CHP Genel Başkanı Kemal Kılıçdaroğlu’nun, 9 Kasım’da Şişli Belediye Başkanı Mustafa Sarıgül’e üyelik rozetini taktığı tören, adeta bir mitinge dönüşmüştü. Gazete bilgileri doğruysa, “yirmi beş bin” bir ağızdan, “başbakan Sarıgül” solganlarıyla dakikalarca gösteri yapmış. Aynı gün aynı saatlerde Genel Başkan Yardımcısı Gürsel Tekin ise Kadıköy İskele Meydanı'nda “İstanbul Tekin ellerde” sloganıyla Büyükşehir Belediye Başkan aday adaylığını resmen açıkladı.
Aslında Sarıgül’ün CHP’ye dönmesi, aylardır politika kazanının en önemli(!) konusuydu. Ismarlama anketlerde İstanbul seçmeninin isteğinin, Sarıgül’den yana olduğunu gösteren grafikler, medya başlıklarından hiç düşmedi. Daha çok CHP örgütüne dayalı anketlerde ise, hep Gürsel Tekin önde gözüktü. Bu haberlerin arkasında şu gerçek yatıyor: Genel Başkan ve sanıyorum 2 ya da 3 yardımcısı ve İstanbul İl Başkanı, Sarıgül’ün büyükşehir CHP adayı olması eğilimindeler.

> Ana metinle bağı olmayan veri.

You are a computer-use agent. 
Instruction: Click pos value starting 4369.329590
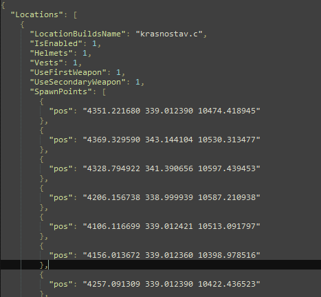pyautogui.click(x=171, y=140)
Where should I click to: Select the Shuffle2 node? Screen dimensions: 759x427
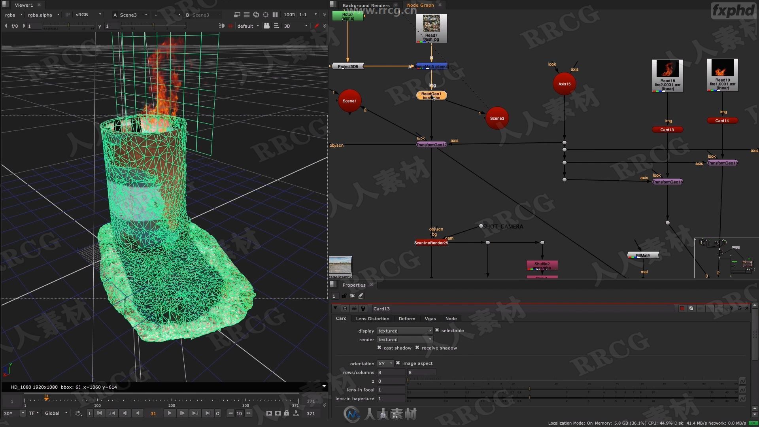[x=542, y=265]
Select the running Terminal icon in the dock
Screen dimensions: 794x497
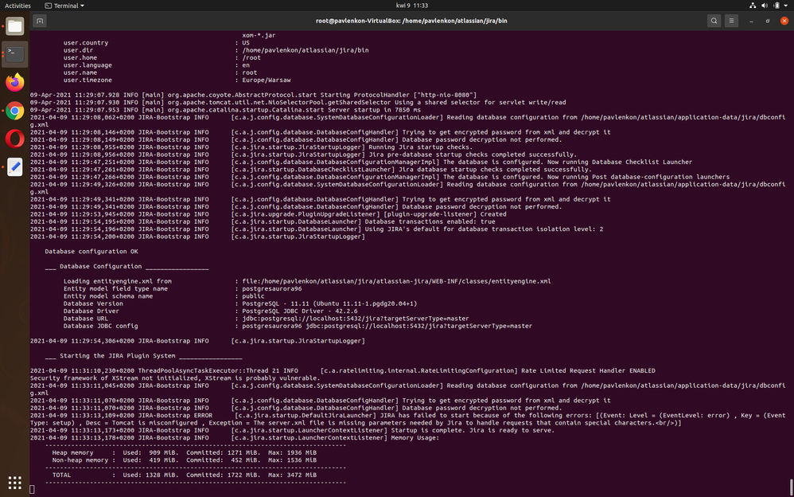click(14, 54)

Üst yönetimin çoğunluğu dâhil, partide etkili ve yetkili geniş çevre ise Sarıgül’ü istemiyor. Gerekçeleri, Sarıgül ve takımının CHP’ye geri dönüp, partiyi ele geçirmesini engellemek! Bu kaygılarını ya da korkularını, geçen haftaki bir anket açıkça doğruluyor: CHP’li milletvekillerin yarıdan çoğu, İstanbul Büyükşehir adaylığı için Gürsel Tekin derken, ancak üçte biri Sarıgül diyor. Aynı ankette, İstanbul CHP’li belediye meclis üyeleri, ilçe yönetimleri ve kayıtlı üyelerin yüzde 42,4'ü Gürsel Tekin, yüzde 35,6'sı Mustafa Sarıgül diyor. Bu verilerin çıktığı gün Tekin yaptığı söyleşide şunları söylüyor: “2009’da kaybedilen 6 ilçede Sarıgül'ün doğrudan etkisi oldu”, “Kılıçdaroğlu'nun kişisel tercihi benim aday olmam”. Bu suçlama ve sözlerden endişelenmiş olacak ki, sorulan bir soruya Sarıgül’ün verdiğ yanıt, “henüz aday değilim” oldu.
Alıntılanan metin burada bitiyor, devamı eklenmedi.